BEGIN Given entries

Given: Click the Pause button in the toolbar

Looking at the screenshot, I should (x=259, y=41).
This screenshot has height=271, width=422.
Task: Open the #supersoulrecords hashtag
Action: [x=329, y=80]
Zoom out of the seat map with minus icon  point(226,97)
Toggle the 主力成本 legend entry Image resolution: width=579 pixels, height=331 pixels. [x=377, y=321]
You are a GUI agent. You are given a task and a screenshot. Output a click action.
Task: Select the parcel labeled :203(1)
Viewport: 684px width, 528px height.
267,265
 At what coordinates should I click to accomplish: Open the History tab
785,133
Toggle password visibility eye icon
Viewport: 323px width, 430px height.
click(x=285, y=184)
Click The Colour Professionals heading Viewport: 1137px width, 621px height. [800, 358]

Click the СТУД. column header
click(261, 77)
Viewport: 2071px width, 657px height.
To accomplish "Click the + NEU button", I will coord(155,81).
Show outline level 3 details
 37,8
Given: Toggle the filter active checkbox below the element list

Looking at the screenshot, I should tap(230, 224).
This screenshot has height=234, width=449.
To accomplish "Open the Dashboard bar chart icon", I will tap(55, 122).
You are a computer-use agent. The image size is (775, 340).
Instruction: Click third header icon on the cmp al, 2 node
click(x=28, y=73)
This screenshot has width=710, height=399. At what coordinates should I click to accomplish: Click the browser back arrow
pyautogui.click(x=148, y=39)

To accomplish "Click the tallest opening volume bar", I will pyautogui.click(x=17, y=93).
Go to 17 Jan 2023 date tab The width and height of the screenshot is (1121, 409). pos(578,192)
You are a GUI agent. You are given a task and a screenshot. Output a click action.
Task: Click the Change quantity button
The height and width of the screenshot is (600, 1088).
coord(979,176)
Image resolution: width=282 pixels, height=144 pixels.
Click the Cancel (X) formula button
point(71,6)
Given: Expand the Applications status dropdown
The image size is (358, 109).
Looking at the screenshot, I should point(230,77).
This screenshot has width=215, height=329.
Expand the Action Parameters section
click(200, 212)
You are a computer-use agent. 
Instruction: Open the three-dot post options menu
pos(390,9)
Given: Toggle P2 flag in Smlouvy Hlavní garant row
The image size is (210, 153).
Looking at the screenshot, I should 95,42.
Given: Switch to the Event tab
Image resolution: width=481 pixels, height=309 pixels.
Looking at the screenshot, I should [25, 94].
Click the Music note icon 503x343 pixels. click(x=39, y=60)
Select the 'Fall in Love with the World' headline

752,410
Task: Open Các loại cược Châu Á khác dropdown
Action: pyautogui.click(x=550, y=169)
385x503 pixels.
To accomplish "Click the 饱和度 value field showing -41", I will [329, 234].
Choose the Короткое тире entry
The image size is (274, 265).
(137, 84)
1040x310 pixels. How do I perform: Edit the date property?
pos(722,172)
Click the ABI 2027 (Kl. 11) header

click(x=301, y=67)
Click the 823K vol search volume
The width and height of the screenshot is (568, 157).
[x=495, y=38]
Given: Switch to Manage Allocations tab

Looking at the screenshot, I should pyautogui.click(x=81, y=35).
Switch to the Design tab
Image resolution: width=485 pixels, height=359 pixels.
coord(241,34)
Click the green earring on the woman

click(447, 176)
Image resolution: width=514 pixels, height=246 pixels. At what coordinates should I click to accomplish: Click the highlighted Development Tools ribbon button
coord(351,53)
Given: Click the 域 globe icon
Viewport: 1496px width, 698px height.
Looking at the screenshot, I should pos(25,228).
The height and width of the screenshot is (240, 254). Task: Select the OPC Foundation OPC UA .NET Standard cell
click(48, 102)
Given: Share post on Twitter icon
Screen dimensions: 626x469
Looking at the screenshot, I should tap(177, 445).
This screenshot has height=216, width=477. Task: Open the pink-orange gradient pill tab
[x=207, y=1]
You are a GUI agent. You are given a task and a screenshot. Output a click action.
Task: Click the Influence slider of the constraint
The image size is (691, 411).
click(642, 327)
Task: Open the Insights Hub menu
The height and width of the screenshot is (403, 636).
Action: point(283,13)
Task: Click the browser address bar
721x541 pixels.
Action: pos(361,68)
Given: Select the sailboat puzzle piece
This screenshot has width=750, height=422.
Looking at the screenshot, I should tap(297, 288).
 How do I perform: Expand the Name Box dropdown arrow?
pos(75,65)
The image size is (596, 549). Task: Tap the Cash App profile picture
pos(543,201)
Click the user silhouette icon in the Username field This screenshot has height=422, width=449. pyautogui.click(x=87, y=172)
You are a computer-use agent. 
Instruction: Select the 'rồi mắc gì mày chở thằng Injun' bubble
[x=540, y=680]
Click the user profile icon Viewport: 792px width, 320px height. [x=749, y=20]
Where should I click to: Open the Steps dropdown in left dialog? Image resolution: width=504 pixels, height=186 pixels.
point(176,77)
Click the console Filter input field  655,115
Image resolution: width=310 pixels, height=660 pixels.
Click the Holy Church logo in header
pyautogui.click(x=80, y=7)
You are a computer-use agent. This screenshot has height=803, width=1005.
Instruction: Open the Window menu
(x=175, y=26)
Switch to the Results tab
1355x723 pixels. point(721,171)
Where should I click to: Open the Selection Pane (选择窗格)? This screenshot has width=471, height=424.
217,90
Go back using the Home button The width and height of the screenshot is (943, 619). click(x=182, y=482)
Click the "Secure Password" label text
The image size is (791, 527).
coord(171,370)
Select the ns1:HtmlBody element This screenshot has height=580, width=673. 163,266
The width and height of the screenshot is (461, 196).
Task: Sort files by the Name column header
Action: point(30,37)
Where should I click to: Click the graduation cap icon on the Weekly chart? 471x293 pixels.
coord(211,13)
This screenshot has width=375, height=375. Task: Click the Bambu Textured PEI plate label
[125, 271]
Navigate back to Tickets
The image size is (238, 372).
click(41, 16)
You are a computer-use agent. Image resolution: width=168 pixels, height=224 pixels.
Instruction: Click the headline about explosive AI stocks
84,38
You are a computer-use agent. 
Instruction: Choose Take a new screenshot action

END Given entries

• What you should do:
Everything starting at the line containing "This screenshot has width=750, height=422." and ending at the line containing "Click the user profile" in the records above should be repeated exactly, and only that.

• Reply:
This screenshot has width=750, height=422.
Looking at the screenshot, I should tap(297, 288).
 How do I perform: Expand the Name Box dropdown arrow?
pos(75,65)
The image size is (596, 549). Task: Tap the Cash App profile picture
pos(543,201)
Click the user silhouette icon in the Username field This screenshot has height=422, width=449. pyautogui.click(x=87, y=172)
You are a computer-use agent. 
Instruction: Select the 'rồi mắc gì mày chở thằng Injun' bubble
[x=540, y=680]
Click the user profile icon Viewport: 792px width, 320px height. [x=749, y=20]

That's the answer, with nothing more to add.